Il y aurait beaucoup à dire sur cet homme au cerveau un peu dérangé. Je préfère donner la parole à Paul Verlaine qui, en un quatrain, le définit bien :
Un Abel mais un saint Eloi :
Enclume et marteau sans clémence,
La raison jusqu’à la démence,
Telle est la foi de Léon Bloy.
et donner en exemple deux de ses exégèses :
Les affaires sont les affaires
De tous les Lieux Communs, ordinairement si respectables et si sévères, je pense que voici le plus grave, le plus auguste. C’est l’ombilic des Lieux Communs, c’est la culminante parole du siècle. Mais il faut l’entendre et cela n’est pas donné indistinctement à tous les hommes. Les poètes, par exemple, ou les artistes le comprennent mal. Ceux qu’on nomme archaïquement des héros ou même des saints n’y comprennent rien.
L’affaire du salut, les affaires spirituelles, les affaires d’honneur, les affaires d’État, les affaires civiles même, sont des affaires qui pourraient être autre chose, mais ne sont pas les Affaires qui ne peuvent être que les Affaires, sans attribution ni épithète.

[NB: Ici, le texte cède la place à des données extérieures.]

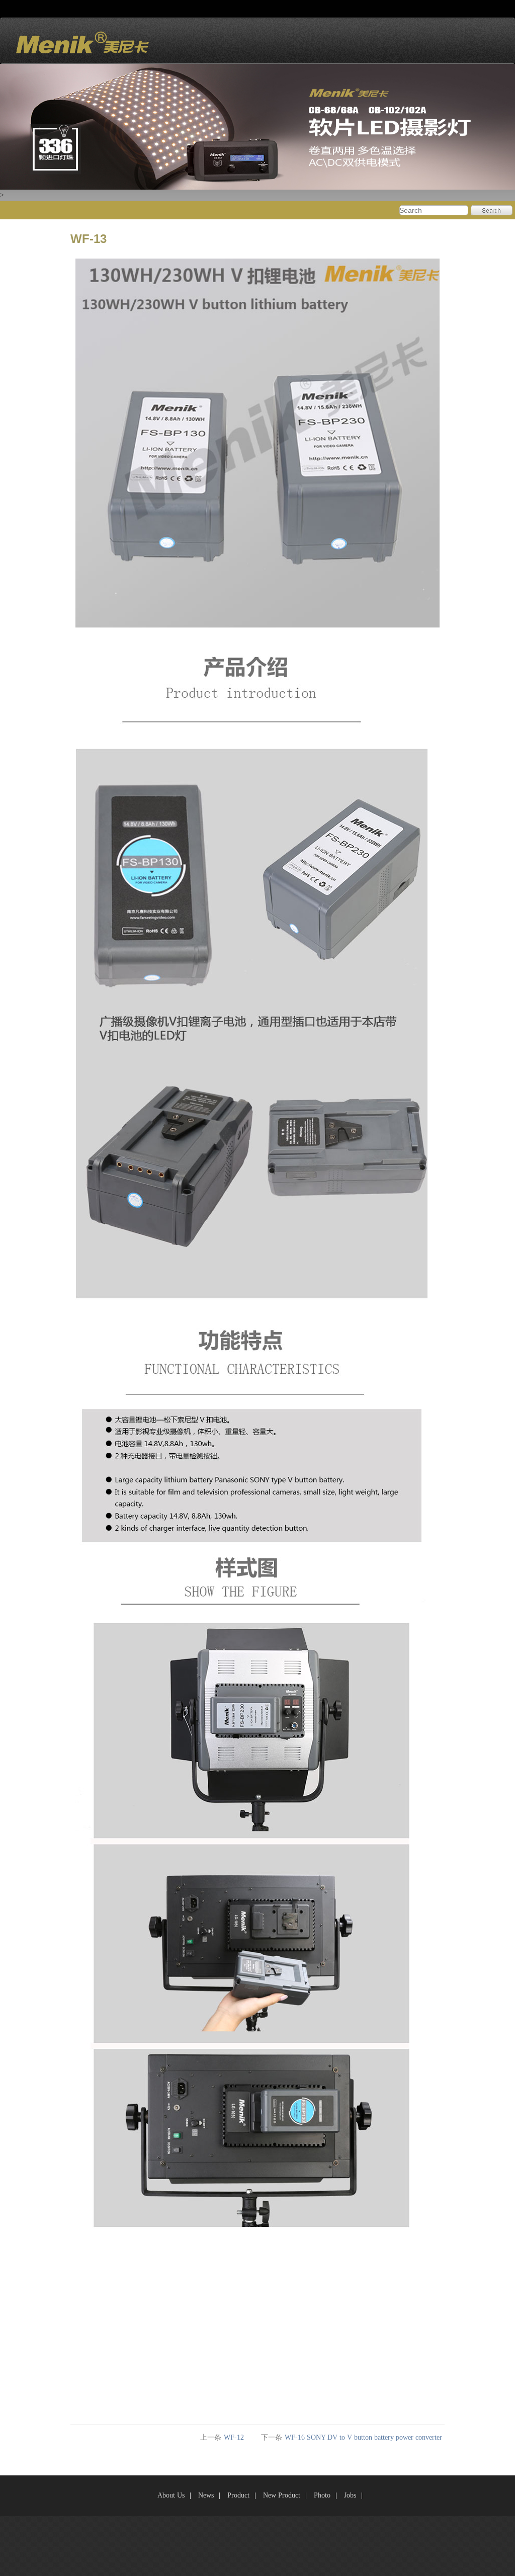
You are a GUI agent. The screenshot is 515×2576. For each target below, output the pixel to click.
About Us (171, 2495)
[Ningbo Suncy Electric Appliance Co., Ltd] (75, 58)
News (206, 2495)
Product (238, 2495)
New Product (281, 2495)
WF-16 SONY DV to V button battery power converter (363, 2437)
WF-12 (234, 2437)
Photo (322, 2495)
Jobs (350, 2495)
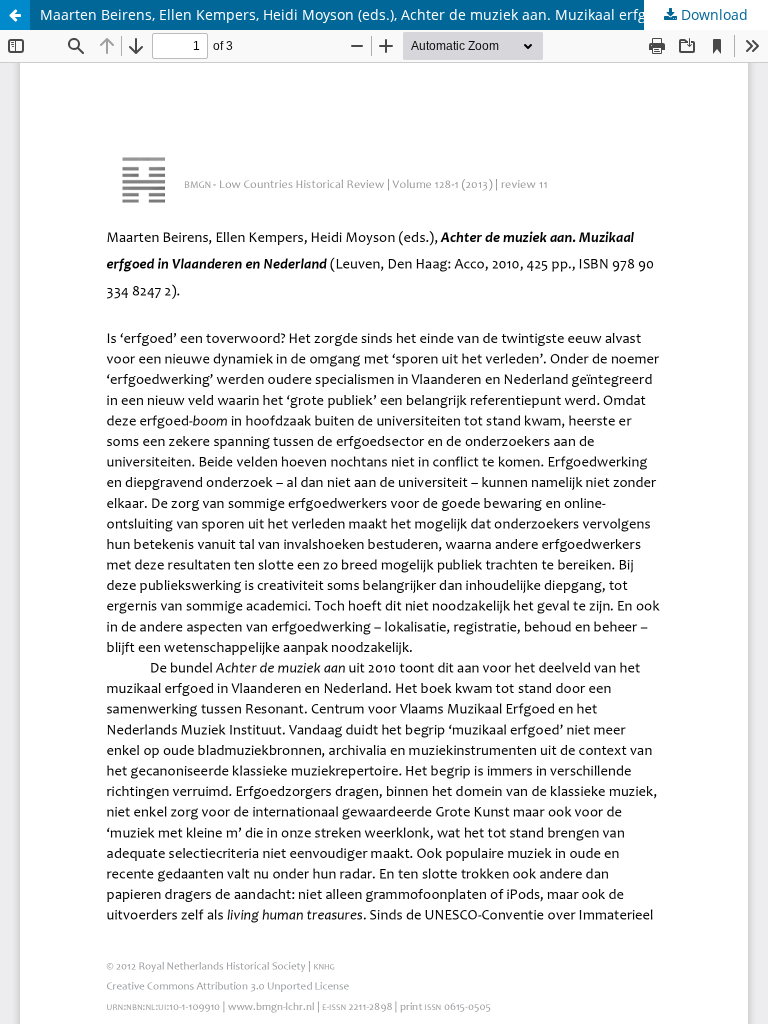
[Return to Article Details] (15, 15)
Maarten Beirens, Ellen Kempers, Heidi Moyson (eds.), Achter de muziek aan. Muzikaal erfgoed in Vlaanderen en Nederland (404, 14)
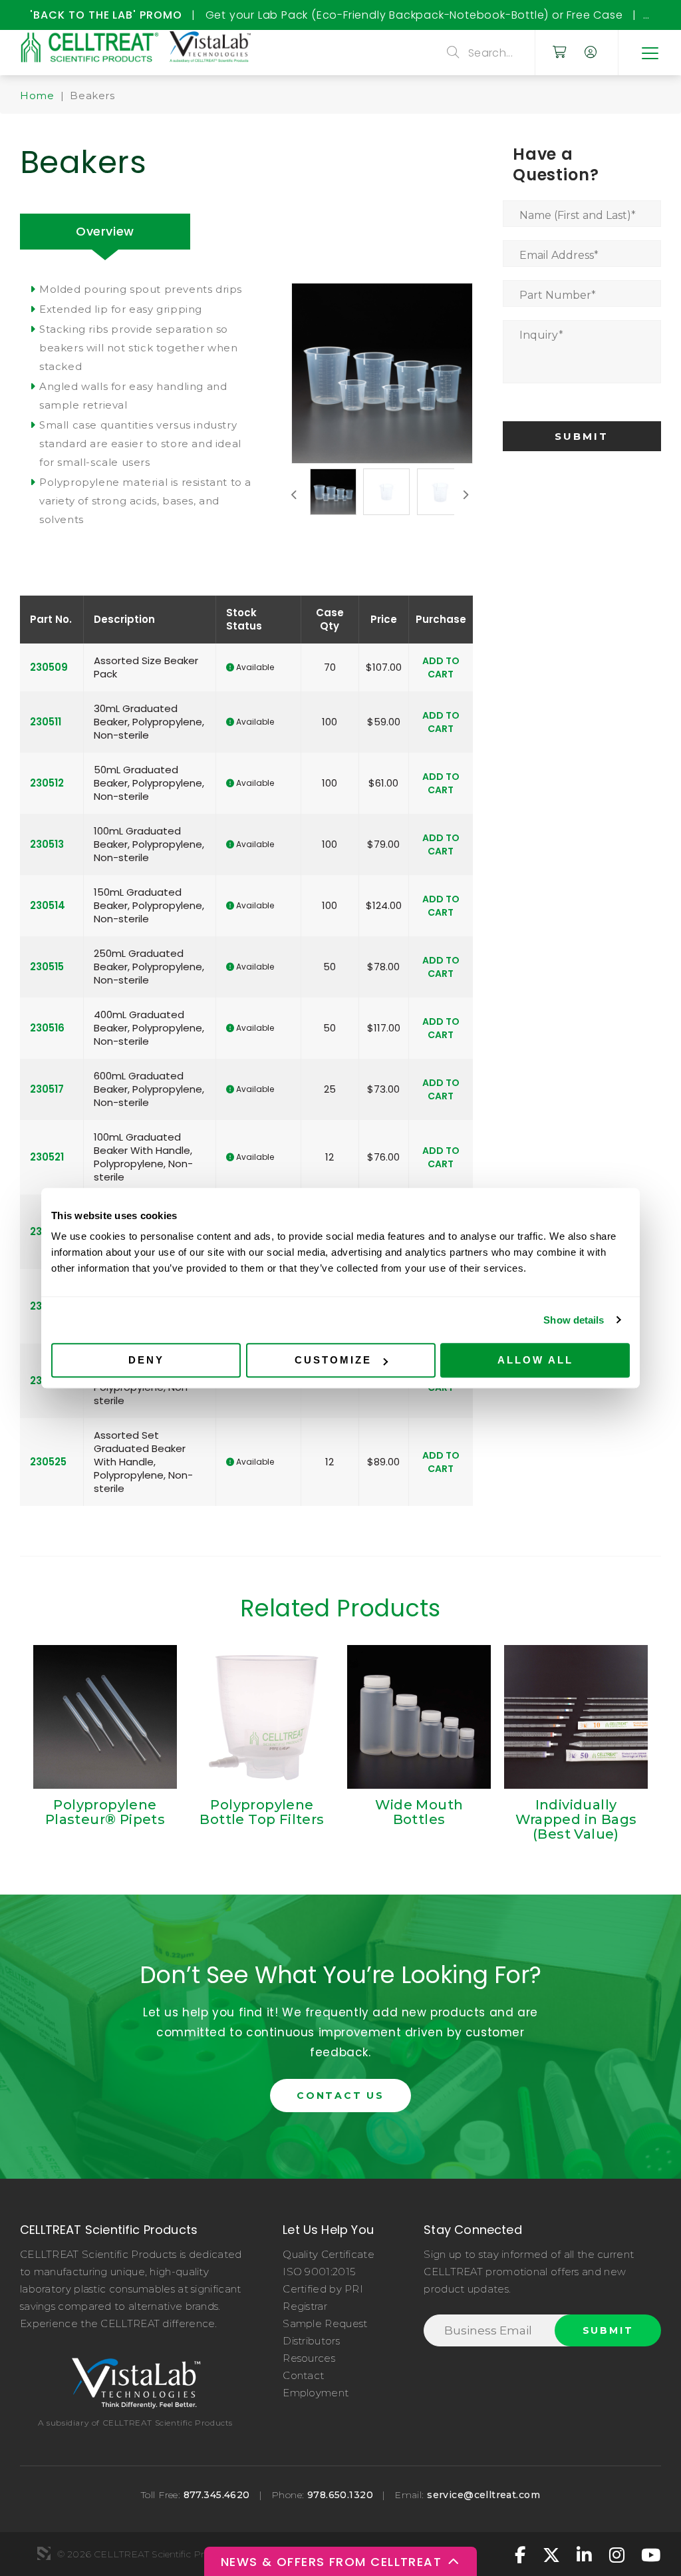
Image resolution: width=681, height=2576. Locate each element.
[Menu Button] (649, 52)
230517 (47, 1089)
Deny (146, 1360)
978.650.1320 (340, 2495)
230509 (49, 667)
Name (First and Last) (577, 215)
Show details (573, 1320)
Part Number (557, 295)
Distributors (311, 2340)
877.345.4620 (217, 2495)
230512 (47, 783)
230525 (48, 1462)
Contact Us (340, 2096)
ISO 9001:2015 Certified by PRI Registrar (323, 2288)
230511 (45, 722)
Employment (315, 2392)
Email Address (559, 255)
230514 (47, 905)
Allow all (535, 1360)
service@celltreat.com (483, 2495)
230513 (47, 844)
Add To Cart (441, 667)
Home (37, 95)
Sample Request (325, 2323)
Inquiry (541, 335)
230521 (47, 1157)
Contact (303, 2375)
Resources (309, 2358)
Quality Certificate (328, 2254)
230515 (47, 967)
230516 (47, 1028)
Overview (105, 231)
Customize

Être dans les Affaires, c’est être dans l’Absolu. Un homme tout à fait d’affaires est un stylite qui ne descend jamais de sa colonne. Il ne doit avoir de pensées, de sentiments, d’yeux, d’oreilles, de nez, de goût, de tact et d’estomac que pour les Affaires. L’homme d’affaires ne connaît ni père, ni mère, ni oncle, ni tante, ni femme, ni enfants, ni beau, ni laid, ni propre, ni sale, ni chaud, ni froid, ni Dieu, ni démon. Il ignore éperdument les lettres, les arts, les sciences, les histoires, les lois. Il ne doit connaître et savoir que les Affaires.
— Vous avez à Paris la Sainte-Chapelle et le Musée du Louvre, c’est possible, mais nous autres, à Chicago, nous tuons quatre-vingt mille cochons par jour !… Celui qui dit cela est vraiment un homme d’affaires. Cependant, il y a plus homme d’affaires encore, c’est celui qui vend cette chair de porc, et ce vendeur, à son tour, est surpassé par un acheteur profond qui en empoisonne tous les marchés européens.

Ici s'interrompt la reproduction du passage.